München. Sat.1-Chef Andreas Bartl will verkrustete Strukturen in seiner Branche aufbrechen. Was er mit seinem Sender vorhat, warum er sich Rundfunkgebühren auch für Privatsender vorstellen kann, warum die Generation 50+ auch für TV-Werbung interessant ist, verriet er im Gespräch mit Jürgen Overkott.

Sie haben den Chefsessel bei Sat.1 in einem Jahr mit Olympischen Winterspielen und Fußball-Weltmeisterschaft übernommen. Sind Sie dabei, den Stein des Sisyphos zu rollen?

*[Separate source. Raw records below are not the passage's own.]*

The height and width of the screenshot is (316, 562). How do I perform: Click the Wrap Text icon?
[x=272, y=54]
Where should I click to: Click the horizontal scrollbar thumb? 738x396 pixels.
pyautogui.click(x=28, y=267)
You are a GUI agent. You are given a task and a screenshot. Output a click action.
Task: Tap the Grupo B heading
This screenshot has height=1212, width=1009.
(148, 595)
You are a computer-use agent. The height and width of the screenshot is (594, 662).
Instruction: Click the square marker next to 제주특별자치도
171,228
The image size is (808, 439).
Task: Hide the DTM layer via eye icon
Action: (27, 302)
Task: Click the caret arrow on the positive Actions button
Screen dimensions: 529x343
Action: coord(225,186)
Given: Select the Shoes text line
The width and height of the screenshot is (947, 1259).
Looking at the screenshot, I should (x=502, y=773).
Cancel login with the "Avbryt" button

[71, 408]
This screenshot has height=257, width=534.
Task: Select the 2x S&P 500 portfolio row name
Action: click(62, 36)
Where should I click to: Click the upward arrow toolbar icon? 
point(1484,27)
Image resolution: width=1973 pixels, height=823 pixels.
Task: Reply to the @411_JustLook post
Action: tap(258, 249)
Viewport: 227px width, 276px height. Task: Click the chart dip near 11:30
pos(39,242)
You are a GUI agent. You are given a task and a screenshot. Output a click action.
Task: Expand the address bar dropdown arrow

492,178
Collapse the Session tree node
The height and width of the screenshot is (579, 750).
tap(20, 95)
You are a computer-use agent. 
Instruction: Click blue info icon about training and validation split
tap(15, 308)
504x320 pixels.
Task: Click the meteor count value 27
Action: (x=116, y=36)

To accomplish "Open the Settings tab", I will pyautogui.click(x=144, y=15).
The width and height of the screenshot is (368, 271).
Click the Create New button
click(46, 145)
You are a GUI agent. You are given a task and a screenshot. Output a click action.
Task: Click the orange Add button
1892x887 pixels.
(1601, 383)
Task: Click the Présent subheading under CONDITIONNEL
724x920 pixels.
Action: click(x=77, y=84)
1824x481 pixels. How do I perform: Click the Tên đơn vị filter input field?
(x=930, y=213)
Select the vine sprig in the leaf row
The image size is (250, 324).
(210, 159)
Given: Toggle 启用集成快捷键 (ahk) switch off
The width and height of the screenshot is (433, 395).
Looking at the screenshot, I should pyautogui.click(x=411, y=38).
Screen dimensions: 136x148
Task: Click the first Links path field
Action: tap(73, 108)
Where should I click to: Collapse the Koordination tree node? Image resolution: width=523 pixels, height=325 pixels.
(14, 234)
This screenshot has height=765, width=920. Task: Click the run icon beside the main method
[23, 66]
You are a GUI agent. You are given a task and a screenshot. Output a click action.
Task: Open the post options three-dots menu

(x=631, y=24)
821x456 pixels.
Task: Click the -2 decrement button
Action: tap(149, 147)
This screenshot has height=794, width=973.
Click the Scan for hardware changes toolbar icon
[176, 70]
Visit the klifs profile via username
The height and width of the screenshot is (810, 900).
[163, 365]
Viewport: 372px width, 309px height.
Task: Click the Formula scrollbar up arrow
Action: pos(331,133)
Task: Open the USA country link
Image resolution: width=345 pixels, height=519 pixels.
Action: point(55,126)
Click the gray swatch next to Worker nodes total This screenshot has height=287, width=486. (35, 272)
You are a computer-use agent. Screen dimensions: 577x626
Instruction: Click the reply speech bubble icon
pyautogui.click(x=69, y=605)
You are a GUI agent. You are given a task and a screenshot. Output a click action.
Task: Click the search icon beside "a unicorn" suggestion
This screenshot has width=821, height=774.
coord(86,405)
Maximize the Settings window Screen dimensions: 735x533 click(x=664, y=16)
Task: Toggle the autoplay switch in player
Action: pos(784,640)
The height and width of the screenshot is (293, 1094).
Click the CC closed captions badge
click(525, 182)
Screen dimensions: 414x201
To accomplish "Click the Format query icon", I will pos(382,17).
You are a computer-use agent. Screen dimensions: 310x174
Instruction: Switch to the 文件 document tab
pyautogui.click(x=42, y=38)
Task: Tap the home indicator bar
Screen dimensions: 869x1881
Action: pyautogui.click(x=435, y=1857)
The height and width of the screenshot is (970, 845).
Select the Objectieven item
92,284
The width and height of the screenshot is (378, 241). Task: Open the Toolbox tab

Andreas Bartl: (lacht) Wir können uns das nicht aussuchen. Mit der Konkurrenz der Olympischen Winterspiele sind wir ganz gut zurechtgekommen. Mit der Fußball-Weltmeisterschaft wird es hoffentlich genau sein. Aber mit großen Sprüngen bei den Marktanteilen rechne ich natürlich nicht.

Man könnte die WM aber auch als Versuchslabor für Kontrastprogramme nutzen.

Bartl: Nein, das sehe ich anders. Die WM ist ein derart medienwirksames Ereignis, dass es unheimlich schwer ist, für andere Formate öffentliche Aufmerksamkeit zu finden.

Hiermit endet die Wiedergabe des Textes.